There is no law of logical deduction where a cause leads to a particular effect. It is only out of habit or construction from outside principles that causes are matched to effects. Our typical habit is built upon hypothesizing causes or perceiving patterns after observing some repetition of effects. We then invent falsifying or affirming tests for our hypotheses and establish knowledge upon the results. And we call this science.
Oxford Lectures on David Hume, 2021-22 (2021) PDF by David Milliken - davidhume.org
With continued repetition of this habit, that may seem well and good - we might even be so confident as to construct a "law of nature" such as "all swans are white." But just because all our observations have produced white swans, how do we know the very next observation won’t produce a black swan? How do we know that our observations can even be generalized to "almost all swans are white?" How do we know it's not black swans from here on out? If we move to Australia, how do we know that white swans won't be the exception rather than the rule? Finally, how do we avoid self-deception in explaining away outlier and edge cases, such as mottled swans?

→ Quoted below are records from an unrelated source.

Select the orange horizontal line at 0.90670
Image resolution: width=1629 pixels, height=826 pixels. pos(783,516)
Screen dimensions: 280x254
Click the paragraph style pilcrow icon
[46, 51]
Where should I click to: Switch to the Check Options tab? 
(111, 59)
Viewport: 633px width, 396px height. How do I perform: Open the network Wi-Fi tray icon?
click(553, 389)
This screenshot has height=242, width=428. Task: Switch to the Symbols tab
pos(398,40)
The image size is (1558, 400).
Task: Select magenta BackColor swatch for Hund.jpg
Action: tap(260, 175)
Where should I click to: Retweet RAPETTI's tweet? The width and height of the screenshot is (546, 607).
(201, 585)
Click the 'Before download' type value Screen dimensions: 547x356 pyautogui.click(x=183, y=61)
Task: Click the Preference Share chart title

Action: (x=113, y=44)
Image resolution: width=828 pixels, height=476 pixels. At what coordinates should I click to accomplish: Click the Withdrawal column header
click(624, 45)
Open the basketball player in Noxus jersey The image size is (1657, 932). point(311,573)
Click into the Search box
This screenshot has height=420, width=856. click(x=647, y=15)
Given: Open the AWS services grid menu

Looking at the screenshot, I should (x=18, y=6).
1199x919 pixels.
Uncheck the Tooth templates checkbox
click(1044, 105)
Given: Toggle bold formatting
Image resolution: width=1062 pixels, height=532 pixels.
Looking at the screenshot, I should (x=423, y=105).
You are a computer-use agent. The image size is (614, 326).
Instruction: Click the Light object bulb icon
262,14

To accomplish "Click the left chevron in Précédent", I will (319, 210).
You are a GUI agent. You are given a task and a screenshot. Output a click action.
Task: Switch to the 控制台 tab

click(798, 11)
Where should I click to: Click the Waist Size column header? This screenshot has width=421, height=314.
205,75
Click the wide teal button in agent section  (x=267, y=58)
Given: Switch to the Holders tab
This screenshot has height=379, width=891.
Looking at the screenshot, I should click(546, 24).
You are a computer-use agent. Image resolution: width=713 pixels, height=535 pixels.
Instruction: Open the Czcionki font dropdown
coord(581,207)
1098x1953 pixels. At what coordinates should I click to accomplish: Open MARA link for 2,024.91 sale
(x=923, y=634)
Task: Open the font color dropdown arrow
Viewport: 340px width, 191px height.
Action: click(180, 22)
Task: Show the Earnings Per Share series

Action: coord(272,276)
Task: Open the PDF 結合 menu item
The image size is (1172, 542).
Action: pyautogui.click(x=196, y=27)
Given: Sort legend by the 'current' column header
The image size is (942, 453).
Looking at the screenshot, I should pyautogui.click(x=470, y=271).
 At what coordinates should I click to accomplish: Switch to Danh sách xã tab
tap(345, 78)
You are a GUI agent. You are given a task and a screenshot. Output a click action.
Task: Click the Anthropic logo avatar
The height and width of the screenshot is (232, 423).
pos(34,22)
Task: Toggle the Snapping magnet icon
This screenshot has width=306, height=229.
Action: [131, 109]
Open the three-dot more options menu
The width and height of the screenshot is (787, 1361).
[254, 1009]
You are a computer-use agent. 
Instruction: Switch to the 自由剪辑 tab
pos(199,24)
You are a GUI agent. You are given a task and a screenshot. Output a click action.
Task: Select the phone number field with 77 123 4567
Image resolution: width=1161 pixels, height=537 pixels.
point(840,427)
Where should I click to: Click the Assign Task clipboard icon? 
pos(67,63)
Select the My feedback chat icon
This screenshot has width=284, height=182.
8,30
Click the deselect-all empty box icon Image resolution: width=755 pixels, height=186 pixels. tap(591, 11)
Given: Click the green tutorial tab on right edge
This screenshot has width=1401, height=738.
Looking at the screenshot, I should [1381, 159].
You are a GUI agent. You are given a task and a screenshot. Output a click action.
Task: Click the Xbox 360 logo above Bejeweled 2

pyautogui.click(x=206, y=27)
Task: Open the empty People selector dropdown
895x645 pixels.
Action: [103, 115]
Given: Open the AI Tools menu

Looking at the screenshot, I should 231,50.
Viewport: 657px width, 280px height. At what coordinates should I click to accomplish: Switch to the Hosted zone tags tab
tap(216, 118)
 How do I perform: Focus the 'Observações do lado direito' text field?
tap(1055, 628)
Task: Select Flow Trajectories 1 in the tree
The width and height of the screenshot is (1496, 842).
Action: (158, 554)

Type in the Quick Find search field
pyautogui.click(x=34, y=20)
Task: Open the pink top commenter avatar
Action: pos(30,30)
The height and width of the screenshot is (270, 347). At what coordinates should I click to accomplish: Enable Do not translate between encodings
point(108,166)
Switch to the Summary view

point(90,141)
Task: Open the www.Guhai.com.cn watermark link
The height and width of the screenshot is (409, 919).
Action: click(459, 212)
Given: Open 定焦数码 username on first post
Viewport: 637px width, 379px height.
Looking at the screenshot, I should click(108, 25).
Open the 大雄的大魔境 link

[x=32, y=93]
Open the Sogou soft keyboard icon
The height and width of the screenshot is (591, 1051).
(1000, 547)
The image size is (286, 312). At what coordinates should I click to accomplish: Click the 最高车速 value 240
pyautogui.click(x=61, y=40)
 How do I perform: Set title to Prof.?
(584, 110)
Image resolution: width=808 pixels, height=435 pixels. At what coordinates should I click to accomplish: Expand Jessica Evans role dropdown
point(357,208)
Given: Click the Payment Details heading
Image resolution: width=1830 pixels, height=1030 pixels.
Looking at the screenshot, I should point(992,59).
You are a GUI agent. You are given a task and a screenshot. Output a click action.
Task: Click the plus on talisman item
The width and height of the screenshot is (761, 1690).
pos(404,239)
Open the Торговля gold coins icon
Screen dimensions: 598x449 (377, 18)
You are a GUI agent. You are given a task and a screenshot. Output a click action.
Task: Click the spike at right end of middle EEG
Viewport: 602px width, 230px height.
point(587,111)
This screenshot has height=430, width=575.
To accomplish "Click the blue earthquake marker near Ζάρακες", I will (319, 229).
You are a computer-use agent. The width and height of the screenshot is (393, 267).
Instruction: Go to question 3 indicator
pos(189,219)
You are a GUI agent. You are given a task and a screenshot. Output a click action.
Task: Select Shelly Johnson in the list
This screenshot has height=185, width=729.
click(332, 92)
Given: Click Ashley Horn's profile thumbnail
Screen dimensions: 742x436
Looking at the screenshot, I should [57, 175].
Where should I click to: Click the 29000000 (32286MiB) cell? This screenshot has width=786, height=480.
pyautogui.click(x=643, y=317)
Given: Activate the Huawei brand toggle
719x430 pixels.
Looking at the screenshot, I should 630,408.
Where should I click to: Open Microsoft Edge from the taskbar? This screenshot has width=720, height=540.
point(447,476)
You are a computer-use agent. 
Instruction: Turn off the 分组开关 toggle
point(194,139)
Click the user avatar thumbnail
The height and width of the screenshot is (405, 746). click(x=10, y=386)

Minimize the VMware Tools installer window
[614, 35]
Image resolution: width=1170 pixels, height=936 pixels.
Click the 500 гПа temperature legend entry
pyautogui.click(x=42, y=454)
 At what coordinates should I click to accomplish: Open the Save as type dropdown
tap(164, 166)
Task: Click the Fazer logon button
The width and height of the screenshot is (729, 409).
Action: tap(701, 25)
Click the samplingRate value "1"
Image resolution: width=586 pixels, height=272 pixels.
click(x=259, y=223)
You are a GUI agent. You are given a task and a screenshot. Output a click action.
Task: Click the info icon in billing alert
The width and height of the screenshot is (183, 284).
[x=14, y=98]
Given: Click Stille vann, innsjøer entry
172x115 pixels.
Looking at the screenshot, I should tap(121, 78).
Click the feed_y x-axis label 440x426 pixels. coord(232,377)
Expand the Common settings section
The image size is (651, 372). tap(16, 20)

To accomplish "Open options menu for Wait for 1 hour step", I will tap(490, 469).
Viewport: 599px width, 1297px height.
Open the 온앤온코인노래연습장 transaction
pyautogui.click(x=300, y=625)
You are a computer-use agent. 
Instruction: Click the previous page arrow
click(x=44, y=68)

Oliver Scott Curry - 2014 : WHAT SCIENTIFIC IDEA IS READY FOR RETIREMENT? Associationism. - edge.org
Since induction deals in probabilities, induction can never definitively prove itself, which leads to the statistician's mantra, “Correlation does not imply causation.” ‘Proof’ is for alcohol and ideal axiomatic systems, not science. All of us must take with a measure of faith that the sun will rise again or, as in Asimov’s Nightfall, that a sun will remain risen.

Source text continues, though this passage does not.